The why is simple. Funding at the speed of agile optimizes for the fast flow of safe value. In order to survive and thrive, organizations should adopt new ways of working to sense, explore, invent, and innovate. Beyond strategic positioning, it can drive material impact in the market and ultimately affect the valuation of the organization. On average, product companies have valuations that are 1x their revenue. For service companies, the average valuation is 2x their revenue. For platform companies, the average valuation is 8x the revenue they generate.12

Transitioning fully to a new funding model won’t happen quickly. For at least the near future, you can run both old and new funding approaches in parallel as you further refine your processes and establish governance guardrails. But ultimately, the journey can be worth it. The more you embrace tech futures, the bigger the impact your efforts can have on the way investors, customers, and your people view your organization and its future promise.

Lessons from the front lines

Constructing an agile enterprise: Nationwide Building Society takes the long view

From online banking to cashless commerce, traditional financial institutions are embracing change to survive—and Nationwide, the United Kingdom’s 130-year-old building society, is no different. Leaders wanted to deliver more value and services to Nationwide’s 15 million members to excel in an environment of digital disruption and increased regulation. In late 2018, the Society hired Patrick Eltridge13 as its COO, aiming to transform the way the organization works.

Before Eltridge’s arrival, IT and the digital business group had launched several Agile initiatives, and Nationwide now looked to create a more cohesive, enterprise-level approach. Eltridge set out to shift the organization’s legacy systems away from waterfall methods, which he views as promoting “the illusion that you can fix the time, scope, and cost of work and hold people accountable for immovable milestones.”

Eltridge’s charter was to introduce the agile mindset across the enterprise. He approached finance leaders soon after his arrival, looking to partner with them to evolve their traditional accounting and investment funding processes to better align with IT’s Agile approach.

Instead of trying to explain—and win buy-in for—abstract agile processes, Eltridge engaged finance leaders with three commitments: 1) The monthly expenditure rate of IT change would be known and not exceeded, 2) change priorities could be revised in less than 30 days with minimal disruption, and 3) there would be no more unplanned software write-offs—all music to any CFO’s ears. Convinced of the benefits and validated by IT’s reputation for safe and reliable delivery, finance agreed to enable Agile methods and continuous funding in the coming year.

Supplied information:
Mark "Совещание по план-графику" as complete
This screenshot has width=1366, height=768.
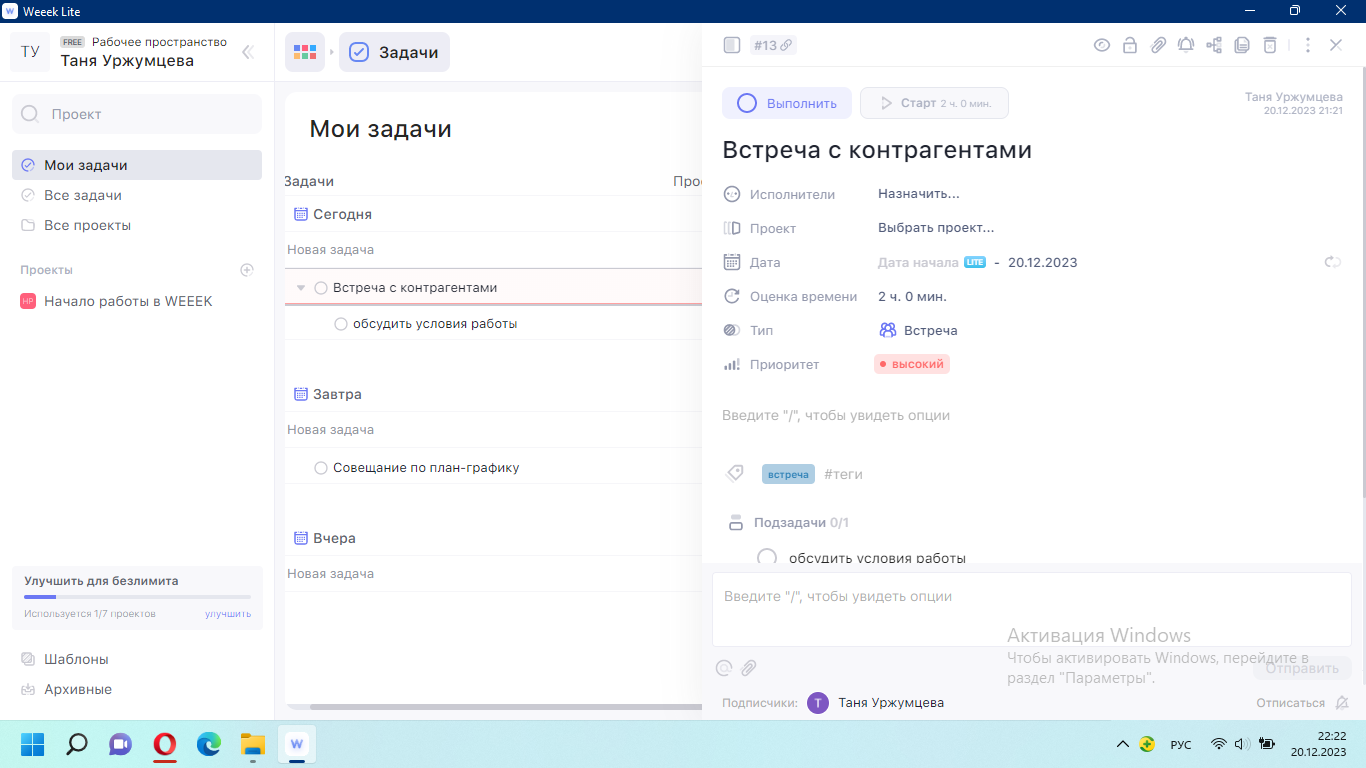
...
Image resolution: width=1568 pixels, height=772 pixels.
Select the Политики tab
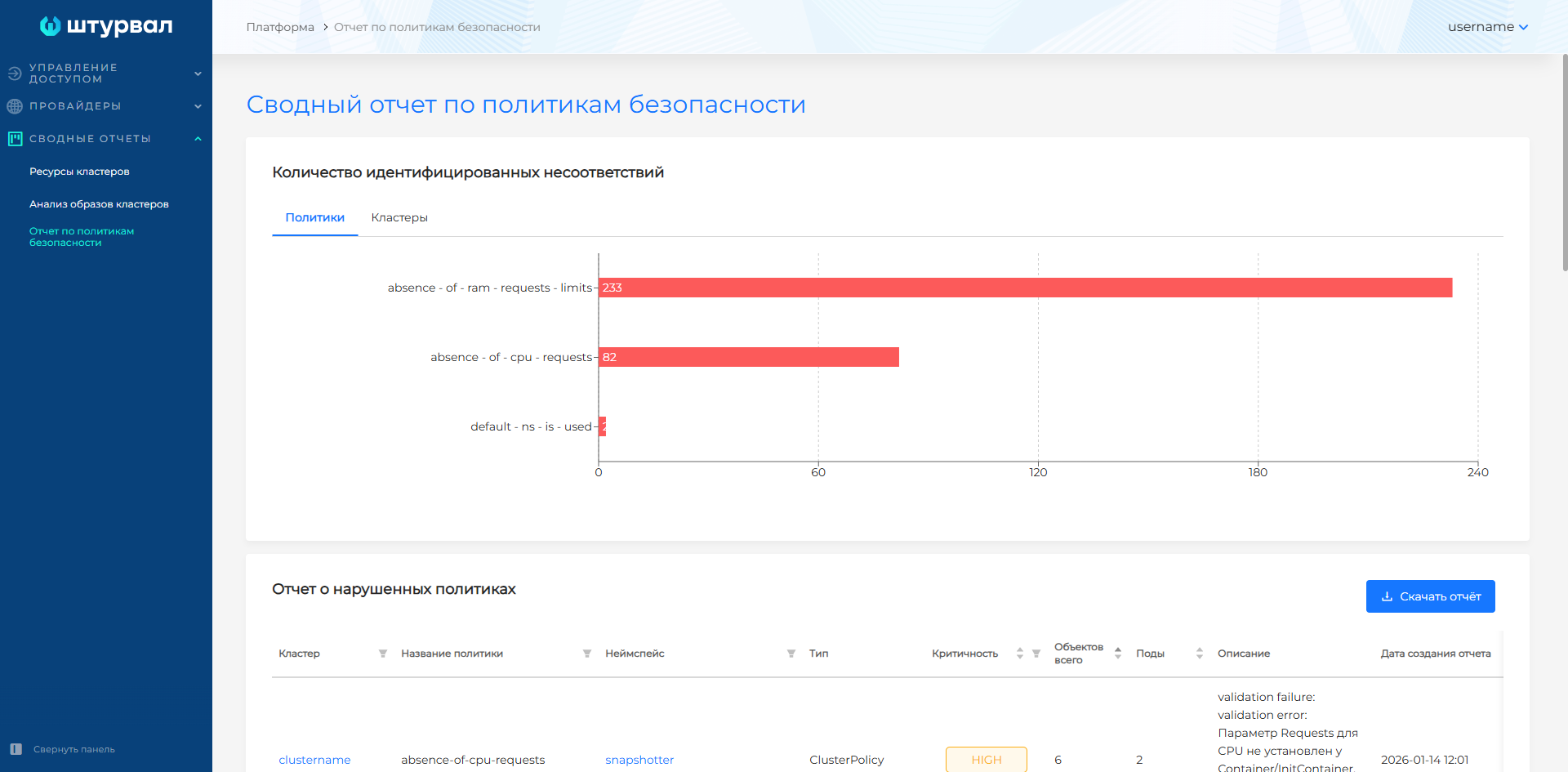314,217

Requirements:
Repeat the passage of the agile funding text between "Before Eltridge’s arrival, IT" and "IT’s Agile approach.", inclusive. The records can be set aside; they play no part in the work here.

Expected answer:
Before Eltridge’s arrival, IT and the digital business group had launched several Agile initiatives, and Nationwide now looked to create a more cohesive, enterprise-level approach. Eltridge set out to shift the organization’s legacy systems away from waterfall methods, which he views as promoting “the illusion that you can fix the time, scope, and cost of work and hold people accountable for immovable milestones.”

Eltridge’s charter was to introduce the agile mindset across the enterprise. He approached finance leaders soon after his arrival, looking to partner with them to evolve their traditional accounting and investment funding processes to better align with IT’s Agile approach.